## Selected text
------------

The only bit I'm still not sure about was getting the bolts tightened up – in the end I made a simple bracket to lock the flywheel/adapter against the workbench so I could get it all tightened up. Maybe I missed something simple here but I couldn't see how else I could get any torque into the bolts without it??

Next up was connecting up the important bits – the gear selector and handbrake. It was clear from quite early on that having an underslung change would mean the gear rod falling short of the linkage. Looking at early PAG editions I saw that people had either extended the hockey stick end vertically, or the main body horizontally. I chose the latter and asked my dad (recurring theme here) to turn up a bit of 10mm stainless rod with a shoulder to slide into the linkage. This was made and fitted (with a little bit of adjustment at the inside of the rod has a seam which you need to work around) and the whole thing was soldered together. I think I only added about 2” but it is enough.

------------

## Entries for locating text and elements
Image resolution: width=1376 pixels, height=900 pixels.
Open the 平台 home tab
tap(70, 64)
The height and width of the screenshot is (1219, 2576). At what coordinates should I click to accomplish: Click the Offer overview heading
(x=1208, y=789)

------------

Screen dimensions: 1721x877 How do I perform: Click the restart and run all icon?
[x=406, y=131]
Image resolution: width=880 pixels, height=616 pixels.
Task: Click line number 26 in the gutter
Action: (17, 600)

------------

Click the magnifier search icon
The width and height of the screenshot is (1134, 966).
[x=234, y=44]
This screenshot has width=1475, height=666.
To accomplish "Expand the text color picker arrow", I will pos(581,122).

------------

## Exercise
In the build notes, what kind of rod was used to extend the main body of the gear rod? The entries stand apart from the build notes and are unrelated to them.

## Output for this exercise
A piece of 10mm stainless rod, turned with a shoulder to slide into the linkage.